### What you should do
Please return all of the records below word for word, leaving every line unchanged.

### Input rows
------------------------------------------------------------

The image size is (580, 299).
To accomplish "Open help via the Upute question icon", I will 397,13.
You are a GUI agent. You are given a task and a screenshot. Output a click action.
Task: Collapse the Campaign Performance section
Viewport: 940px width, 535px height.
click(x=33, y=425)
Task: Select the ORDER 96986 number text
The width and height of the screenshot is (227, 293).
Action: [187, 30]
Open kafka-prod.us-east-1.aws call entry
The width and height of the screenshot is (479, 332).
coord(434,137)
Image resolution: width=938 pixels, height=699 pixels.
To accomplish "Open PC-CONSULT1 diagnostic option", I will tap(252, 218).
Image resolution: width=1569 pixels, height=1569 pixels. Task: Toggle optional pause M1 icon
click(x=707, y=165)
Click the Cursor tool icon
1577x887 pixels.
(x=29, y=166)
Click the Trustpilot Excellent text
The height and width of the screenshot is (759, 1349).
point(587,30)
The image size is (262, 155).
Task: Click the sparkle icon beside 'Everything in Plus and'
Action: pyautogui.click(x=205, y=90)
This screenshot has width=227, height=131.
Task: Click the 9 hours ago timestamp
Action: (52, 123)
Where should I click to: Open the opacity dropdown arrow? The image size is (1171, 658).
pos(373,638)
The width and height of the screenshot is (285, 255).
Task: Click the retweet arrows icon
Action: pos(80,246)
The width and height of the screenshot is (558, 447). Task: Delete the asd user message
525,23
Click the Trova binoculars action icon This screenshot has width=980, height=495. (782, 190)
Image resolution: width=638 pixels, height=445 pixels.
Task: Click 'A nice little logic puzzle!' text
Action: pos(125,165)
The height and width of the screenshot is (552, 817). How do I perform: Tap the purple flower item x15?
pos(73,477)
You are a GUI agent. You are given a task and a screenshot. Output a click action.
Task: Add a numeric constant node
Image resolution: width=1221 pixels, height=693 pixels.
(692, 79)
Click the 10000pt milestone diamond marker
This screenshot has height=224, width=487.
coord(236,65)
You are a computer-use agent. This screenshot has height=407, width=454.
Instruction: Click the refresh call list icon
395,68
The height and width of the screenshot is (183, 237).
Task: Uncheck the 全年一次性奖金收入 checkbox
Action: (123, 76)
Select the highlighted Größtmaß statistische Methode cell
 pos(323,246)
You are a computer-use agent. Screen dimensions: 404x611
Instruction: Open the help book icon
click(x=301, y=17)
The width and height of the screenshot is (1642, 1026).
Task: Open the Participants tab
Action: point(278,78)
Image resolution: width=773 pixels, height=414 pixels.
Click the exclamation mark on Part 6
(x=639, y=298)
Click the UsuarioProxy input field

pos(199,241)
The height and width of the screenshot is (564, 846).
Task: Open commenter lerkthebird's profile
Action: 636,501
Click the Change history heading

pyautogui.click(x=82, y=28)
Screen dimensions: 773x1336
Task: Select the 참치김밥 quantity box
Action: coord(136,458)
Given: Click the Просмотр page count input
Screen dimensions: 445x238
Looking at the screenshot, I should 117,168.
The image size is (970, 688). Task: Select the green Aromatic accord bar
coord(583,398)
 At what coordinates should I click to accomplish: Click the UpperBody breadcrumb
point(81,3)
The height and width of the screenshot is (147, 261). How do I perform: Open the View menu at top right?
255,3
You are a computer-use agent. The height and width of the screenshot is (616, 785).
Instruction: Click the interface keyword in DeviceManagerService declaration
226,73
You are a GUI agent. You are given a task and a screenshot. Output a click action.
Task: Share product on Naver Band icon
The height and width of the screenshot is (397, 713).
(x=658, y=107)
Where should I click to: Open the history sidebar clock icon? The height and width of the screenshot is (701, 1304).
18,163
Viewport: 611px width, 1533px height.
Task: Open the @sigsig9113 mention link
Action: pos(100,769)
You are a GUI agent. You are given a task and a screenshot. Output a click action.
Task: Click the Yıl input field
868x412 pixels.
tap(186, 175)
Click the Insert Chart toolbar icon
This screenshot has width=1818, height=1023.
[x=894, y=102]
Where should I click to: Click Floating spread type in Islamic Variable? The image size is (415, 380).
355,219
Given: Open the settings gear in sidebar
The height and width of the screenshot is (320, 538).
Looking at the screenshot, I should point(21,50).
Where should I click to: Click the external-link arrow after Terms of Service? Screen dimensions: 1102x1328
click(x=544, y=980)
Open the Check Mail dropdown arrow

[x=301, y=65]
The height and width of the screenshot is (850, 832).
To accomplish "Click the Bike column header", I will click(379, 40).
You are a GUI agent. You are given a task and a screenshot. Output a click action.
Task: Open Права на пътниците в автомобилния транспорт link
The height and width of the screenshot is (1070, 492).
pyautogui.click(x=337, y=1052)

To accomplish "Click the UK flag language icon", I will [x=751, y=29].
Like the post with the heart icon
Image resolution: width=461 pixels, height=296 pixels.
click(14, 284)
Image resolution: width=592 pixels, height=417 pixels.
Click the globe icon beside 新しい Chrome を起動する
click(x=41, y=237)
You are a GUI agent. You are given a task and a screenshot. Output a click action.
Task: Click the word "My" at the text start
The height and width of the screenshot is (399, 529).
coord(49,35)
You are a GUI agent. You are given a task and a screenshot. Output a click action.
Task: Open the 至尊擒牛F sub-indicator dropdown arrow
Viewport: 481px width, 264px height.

------------------------------------------------------------

### Exercise response
The image size is (580, 299).
To accomplish "Open help via the Upute question icon", I will 397,13.
You are a GUI agent. You are given a task and a screenshot. Output a click action.
Task: Collapse the Campaign Performance section
Viewport: 940px width, 535px height.
click(x=33, y=425)
Task: Select the ORDER 96986 number text
The width and height of the screenshot is (227, 293).
Action: [187, 30]
Open kafka-prod.us-east-1.aws call entry
The width and height of the screenshot is (479, 332).
coord(434,137)
Image resolution: width=938 pixels, height=699 pixels.
To accomplish "Open PC-CONSULT1 diagnostic option", I will tap(252, 218).
Image resolution: width=1569 pixels, height=1569 pixels. Task: Toggle optional pause M1 icon
click(x=707, y=165)
Click the Cursor tool icon
1577x887 pixels.
(x=29, y=166)
Click the Trustpilot Excellent text
The height and width of the screenshot is (759, 1349).
point(587,30)
The image size is (262, 155).
Task: Click the sparkle icon beside 'Everything in Plus and'
Action: pyautogui.click(x=205, y=90)
This screenshot has width=227, height=131.
Task: Click the 9 hours ago timestamp
Action: (52, 123)
Where should I click to: Open the opacity dropdown arrow? The image size is (1171, 658).
pos(373,638)
The width and height of the screenshot is (285, 255).
Task: Click the retweet arrows icon
Action: pos(80,246)
The width and height of the screenshot is (558, 447). Task: Delete the asd user message
525,23
Click the Trova binoculars action icon This screenshot has width=980, height=495. (782, 190)
Image resolution: width=638 pixels, height=445 pixels.
Task: Click 'A nice little logic puzzle!' text
Action: pos(125,165)
The height and width of the screenshot is (552, 817). How do I perform: Tap the purple flower item x15?
pos(73,477)
You are a GUI agent. You are given a task and a screenshot. Output a click action.
Task: Add a numeric constant node
Image resolution: width=1221 pixels, height=693 pixels.
(692, 79)
Click the 10000pt milestone diamond marker
This screenshot has height=224, width=487.
coord(236,65)
You are a computer-use agent. This screenshot has height=407, width=454.
Instruction: Click the refresh call list icon
395,68
The height and width of the screenshot is (183, 237).
Task: Uncheck the 全年一次性奖金收入 checkbox
Action: (123, 76)
Select the highlighted Größtmaß statistische Methode cell
 pos(323,246)
You are a computer-use agent. Screen dimensions: 404x611
Instruction: Open the help book icon
click(x=301, y=17)
The width and height of the screenshot is (1642, 1026).
Task: Open the Participants tab
Action: point(278,78)
Image resolution: width=773 pixels, height=414 pixels.
Click the exclamation mark on Part 6
(x=639, y=298)
Click the UsuarioProxy input field

pos(199,241)
The height and width of the screenshot is (564, 846).
Task: Open commenter lerkthebird's profile
Action: 636,501
Click the Change history heading

pyautogui.click(x=82, y=28)
Screen dimensions: 773x1336
Task: Select the 참치김밥 quantity box
Action: coord(136,458)
Given: Click the Просмотр page count input
Screen dimensions: 445x238
Looking at the screenshot, I should 117,168.
The image size is (970, 688). Task: Select the green Aromatic accord bar
coord(583,398)
 At what coordinates should I click to accomplish: Click the UpperBody breadcrumb
point(81,3)
The height and width of the screenshot is (147, 261). How do I perform: Open the View menu at top right?
255,3
You are a computer-use agent. The height and width of the screenshot is (616, 785).
Instruction: Click the interface keyword in DeviceManagerService declaration
226,73
You are a GUI agent. You are given a task and a screenshot. Output a click action.
Task: Share product on Naver Band icon
The height and width of the screenshot is (397, 713).
(x=658, y=107)
Where should I click to: Open the history sidebar clock icon? The height and width of the screenshot is (701, 1304).
18,163
Viewport: 611px width, 1533px height.
Task: Open the @sigsig9113 mention link
Action: pos(100,769)
You are a GUI agent. You are given a task and a screenshot. Output a click action.
Task: Click the Yıl input field
868x412 pixels.
tap(186, 175)
Click the Insert Chart toolbar icon
This screenshot has width=1818, height=1023.
[x=894, y=102]
Where should I click to: Click Floating spread type in Islamic Variable? The image size is (415, 380).
355,219
Given: Open the settings gear in sidebar
The height and width of the screenshot is (320, 538).
Looking at the screenshot, I should point(21,50).
Where should I click to: Click the external-link arrow after Terms of Service? Screen dimensions: 1102x1328
click(x=544, y=980)
Open the Check Mail dropdown arrow

[x=301, y=65]
The height and width of the screenshot is (850, 832).
To accomplish "Click the Bike column header", I will click(379, 40).
You are a GUI agent. You are given a task and a screenshot. Output a click action.
Task: Open Права на пътниците в автомобилния транспорт link
The height and width of the screenshot is (1070, 492).
pyautogui.click(x=337, y=1052)

To accomplish "Click the UK flag language icon", I will [x=751, y=29].
Like the post with the heart icon
Image resolution: width=461 pixels, height=296 pixels.
click(14, 284)
Image resolution: width=592 pixels, height=417 pixels.
Click the globe icon beside 新しい Chrome を起動する
click(x=41, y=237)
You are a GUI agent. You are given a task and a screenshot. Output a click action.
Task: Click the word "My" at the text start
The height and width of the screenshot is (399, 529).
coord(49,35)
You are a GUI agent. You are given a task and a screenshot. Output a click action.
Task: Open the 至尊擒牛F sub-indicator dropdown arrow
Viewport: 481px width, 264px height.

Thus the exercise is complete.